Ciblant les rotateurs et fléchisseurs de la hanche, la Pose Pigeon est une pose de yoga qui peut être modifiée pour la grossesse.

  • Avec les mains et les genoux sur le sol, faites glisser votre genou droit vers l’avant entre vos mains.
  • Faites glisser votre jambe gauche en arrière en gardant le pied sur le sol.
  • Vous pouvez le faire avec une serviette roulée ou un bloc de yoga sous votre hanche droite. Cela facilite l’étirement et laisse de la place pour votre estomac.
  • En vous penchant en avant sur votre jambe droite, abaissez-vous lentement vers le sol avec un oreiller pour vous soutenir sous la tête et les bras.
  • Maintenez pendant une minute et répétez de l’autre côté.

Cet étirement est bon si vous pouvez le faire plusieurs fois par jour.

Le fléchisseur de la hanche S’étire

Cela aide les muscles situés le long de l’avant de la hanche. Il n’est pas rare d’avoir des fléchisseurs de hanche serrés pendant la grossesse. Cette oppression peut affecter l’alignement pelvien et la posture, ce qui entraîne des douleurs.

  • Sur vos mains et vos genoux, placez un pied devant pour que votre hanche et votre genou soient à un angle de 90 degrés.
  • Déplacez votre poids vers l’avant jusqu’à ce qu’un étirement à l’avant de votre hanche et de votre jambe se fasse sentir.
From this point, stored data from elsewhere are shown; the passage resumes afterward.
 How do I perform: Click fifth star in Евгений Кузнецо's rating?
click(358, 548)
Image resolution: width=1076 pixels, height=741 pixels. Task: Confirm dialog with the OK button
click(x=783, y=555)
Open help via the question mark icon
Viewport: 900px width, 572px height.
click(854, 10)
Maintenez pendant 30 secondes et répétez de l’autre côté.

Roulement de la mousse des fessiers et des ischio-jambiers

Cet exercice aide à masser et à détendre les muscles et le tissu conjonctif. Il cible les ischio-jambiers, les muscles du mollet, les fessiers et les piriformes.

  • Avec le rouleau en mousse au sol, asseyez-vous sur le rouleau en mousse.
  • Soutenez-vous les mains derrière vous.
  • Croisez un pied sur l’opposé dans une position de figure quatre.
  • Déplacez-vous lentement d’avant en arrière sur le rouleau en mousse jusqu’à ce que vous atteigniez une autre zone sensible.
  • Continuez ce mouvement pendant 30 à 60 secondes. Répétez de l’autre côté.